Your objective >>
Word for word, repeat the data; no picture should appear in the result.

Data in this exercise >>
========

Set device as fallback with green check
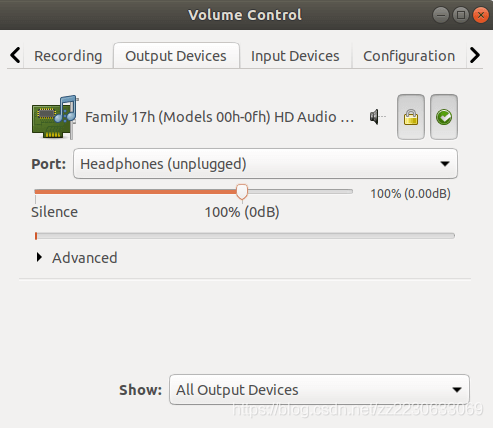Screen dimensions: 493x428 point(444,117)
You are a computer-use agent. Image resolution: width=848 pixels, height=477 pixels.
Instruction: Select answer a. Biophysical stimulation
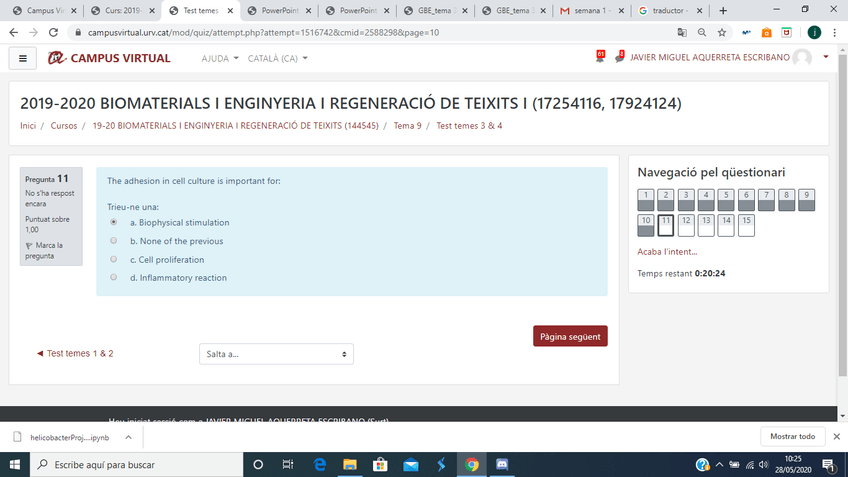113,222
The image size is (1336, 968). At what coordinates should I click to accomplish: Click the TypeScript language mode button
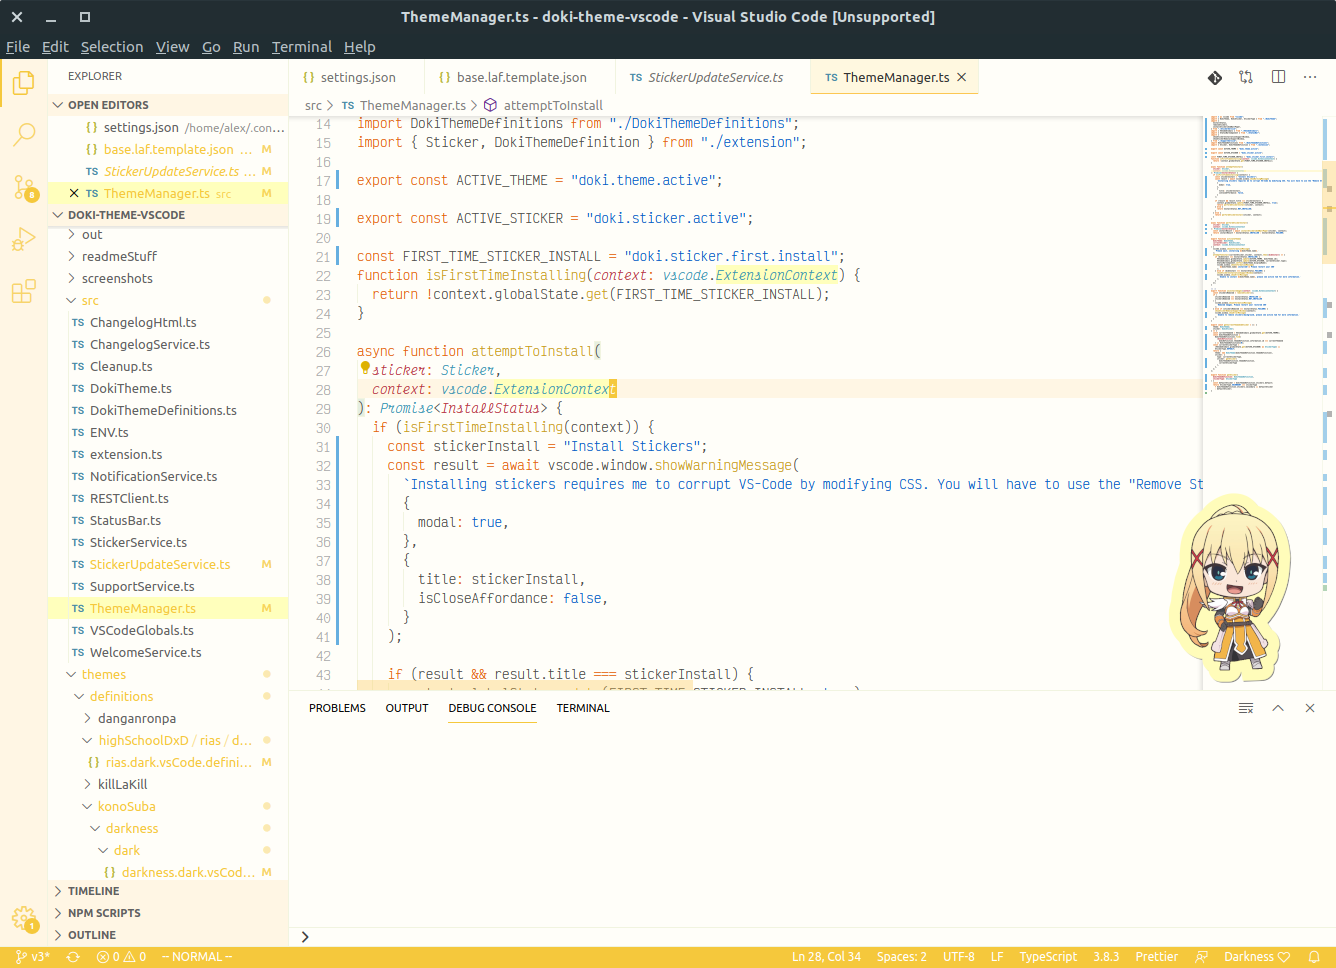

========

Written response >>
Set device as fallback with green check
Screen dimensions: 493x428 point(444,117)
You are a computer-use agent. Image resolution: width=848 pixels, height=477 pixels.
Instruction: Select answer a. Biophysical stimulation
113,222
The image size is (1336, 968). At what coordinates should I click to accomplish: Click the TypeScript language mode button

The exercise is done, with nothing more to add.